The Functional Role of Loops and Flanking Sequences of G-Quadruplex Aptamer to the Hemagglutinin of Influenza a Virus

Abstract

Nucleic acid aptamers are generally accepted as promising elements for the specific and high-affinity binding of various biomolecules. It has been shown for a number of aptamers that the complexes with several related proteins may possess a similar affinity. An outstanding example is the G-quadruplex DNA aptamer RHA0385, which binds to the hemagglutinins of various influenza A virus strains. These hemagglutinins have homologous tertiary structures but moderate-to-low amino acid sequence identities. Here, the experiment was inverted, targeting the same protein using a set of related, parallel G-quadruplexes. The 5'- and 3'-flanking sequences of RHA0385 were truncated to yield parallel G-quadruplex with three propeller loops that were 7, 1, and 1 nucleotides in length. Next, a set of minimal, parallel G-quadruplexes with three single-nucleotide loops was tested. These G-quadruplexes were characterized both structurally and functionally. All parallel G-quadruplexes had affinities for both recombinant hemagglutinin and influenza virions. In summary, the parallel G-quadruplex represents a minimal core structure with functional activity that binds influenza A hemagglutinin. The flanking sequences and loops represent additional features that can be used to modulate the affinity. Thus, the RHA0385-hemagglutinin complex serves as an excellent example of the hypothesis of a core structure that is decorated with additional recognizing elements capable of improving the binding properties of the aptamer.
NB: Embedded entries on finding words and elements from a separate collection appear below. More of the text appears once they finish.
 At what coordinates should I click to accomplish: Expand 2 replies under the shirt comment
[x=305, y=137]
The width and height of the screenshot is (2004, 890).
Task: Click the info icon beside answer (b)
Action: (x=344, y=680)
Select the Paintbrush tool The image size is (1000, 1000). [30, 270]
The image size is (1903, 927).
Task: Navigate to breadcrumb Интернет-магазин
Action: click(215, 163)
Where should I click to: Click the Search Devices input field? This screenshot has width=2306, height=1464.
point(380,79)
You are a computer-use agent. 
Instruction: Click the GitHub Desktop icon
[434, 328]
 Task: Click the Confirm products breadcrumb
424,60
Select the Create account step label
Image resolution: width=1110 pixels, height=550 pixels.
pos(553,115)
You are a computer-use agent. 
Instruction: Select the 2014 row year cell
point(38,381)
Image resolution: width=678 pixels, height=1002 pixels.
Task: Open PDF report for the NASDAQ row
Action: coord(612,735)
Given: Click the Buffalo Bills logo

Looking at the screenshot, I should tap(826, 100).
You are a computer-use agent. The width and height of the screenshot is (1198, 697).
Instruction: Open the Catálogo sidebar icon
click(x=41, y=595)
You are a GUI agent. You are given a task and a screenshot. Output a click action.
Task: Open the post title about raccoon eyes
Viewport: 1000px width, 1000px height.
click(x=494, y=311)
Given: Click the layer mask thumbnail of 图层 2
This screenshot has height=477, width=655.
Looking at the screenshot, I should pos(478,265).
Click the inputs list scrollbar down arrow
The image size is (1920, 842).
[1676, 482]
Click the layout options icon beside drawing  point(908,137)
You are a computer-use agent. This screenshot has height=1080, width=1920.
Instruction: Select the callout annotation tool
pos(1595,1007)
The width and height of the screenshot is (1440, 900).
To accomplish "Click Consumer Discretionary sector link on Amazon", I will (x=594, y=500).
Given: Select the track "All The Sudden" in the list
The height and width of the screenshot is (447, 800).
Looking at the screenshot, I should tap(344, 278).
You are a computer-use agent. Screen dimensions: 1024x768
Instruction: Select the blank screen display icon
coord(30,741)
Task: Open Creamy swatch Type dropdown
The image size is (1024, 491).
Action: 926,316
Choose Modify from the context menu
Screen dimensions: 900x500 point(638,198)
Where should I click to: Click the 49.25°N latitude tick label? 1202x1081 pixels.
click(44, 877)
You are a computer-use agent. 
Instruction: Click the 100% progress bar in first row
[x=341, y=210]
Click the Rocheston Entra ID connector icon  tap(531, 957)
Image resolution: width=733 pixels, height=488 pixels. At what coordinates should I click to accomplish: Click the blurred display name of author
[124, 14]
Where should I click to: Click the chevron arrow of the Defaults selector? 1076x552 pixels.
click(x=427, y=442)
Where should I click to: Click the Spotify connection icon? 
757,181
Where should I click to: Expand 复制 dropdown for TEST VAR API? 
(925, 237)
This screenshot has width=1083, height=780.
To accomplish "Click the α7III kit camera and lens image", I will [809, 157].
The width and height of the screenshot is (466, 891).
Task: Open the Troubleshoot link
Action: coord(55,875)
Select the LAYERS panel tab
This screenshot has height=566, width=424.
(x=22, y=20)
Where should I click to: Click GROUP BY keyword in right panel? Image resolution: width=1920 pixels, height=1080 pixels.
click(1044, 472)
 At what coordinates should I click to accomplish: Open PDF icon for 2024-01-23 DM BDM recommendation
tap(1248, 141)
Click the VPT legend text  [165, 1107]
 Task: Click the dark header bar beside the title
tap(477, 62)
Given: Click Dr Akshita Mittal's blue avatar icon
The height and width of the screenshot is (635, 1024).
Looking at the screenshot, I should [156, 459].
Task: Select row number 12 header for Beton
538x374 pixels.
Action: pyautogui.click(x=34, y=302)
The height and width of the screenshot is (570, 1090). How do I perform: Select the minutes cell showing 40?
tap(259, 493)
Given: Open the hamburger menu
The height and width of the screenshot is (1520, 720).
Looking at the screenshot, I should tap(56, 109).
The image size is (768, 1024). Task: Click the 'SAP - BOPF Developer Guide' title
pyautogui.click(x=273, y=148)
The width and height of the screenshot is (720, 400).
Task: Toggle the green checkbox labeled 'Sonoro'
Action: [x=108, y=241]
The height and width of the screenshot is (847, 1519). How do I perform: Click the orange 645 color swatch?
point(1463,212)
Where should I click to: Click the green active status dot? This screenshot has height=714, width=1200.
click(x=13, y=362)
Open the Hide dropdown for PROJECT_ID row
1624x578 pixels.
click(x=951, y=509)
Keywords: DNA aptamer; G-quadruplex; affinity; hemagglutinin; influenza virus; structure−activity relationship.

Figure 1

The proposed structure of RHA0385 as a parallel G-quadruplex with three propeller loops; one of them is 7 nucleotides long (a major loop), whereas two others are single-nucleotide (minor loops).

Figure 2

BLI binding assays of aptamer to HA of influenza A virus: (a) two strategies of the experiment with immobilization of recombinant HA and immobilization of the aptamer. Influenza virus picture was taken from Kisscc0 website [24]; sensorgrams for the complex of RHA0385 aptamer with (b) rHA and (c) vHA.

Figure 3

Aptamer binding vHA measured by BLI (concentration of vHA was set as to 14 nM): (a) RHA0385 and aptamers with flanking sequences truncated; (b) G7nt and aptamers with single-nucleotide loops; (c) RHA0385 and aptamers with major loop altered. (d) Hemagglutination inhibition assay of 3.6 nM vHA with RHA0385, G7-TTA_A_C and G7n5t at different concentrations.

Figure 4

Circular dichroism spectroscopy of aptamers to HA: (a) CD spectra of RHA0385 and its variants obtained at the same conditions (20 °C, 2 µM solution in sodium-potassium phosphate buffer pH 7.4 in the presence of 10 mM K⁺); (b) normalized curves of the CD melting of RHA0385 and its variants.

Figure 5

The plots of rate constants (a) association rate constants, (b) dissociation rate constants versus the aptamer’s loop length for complexes aptamer–rHA.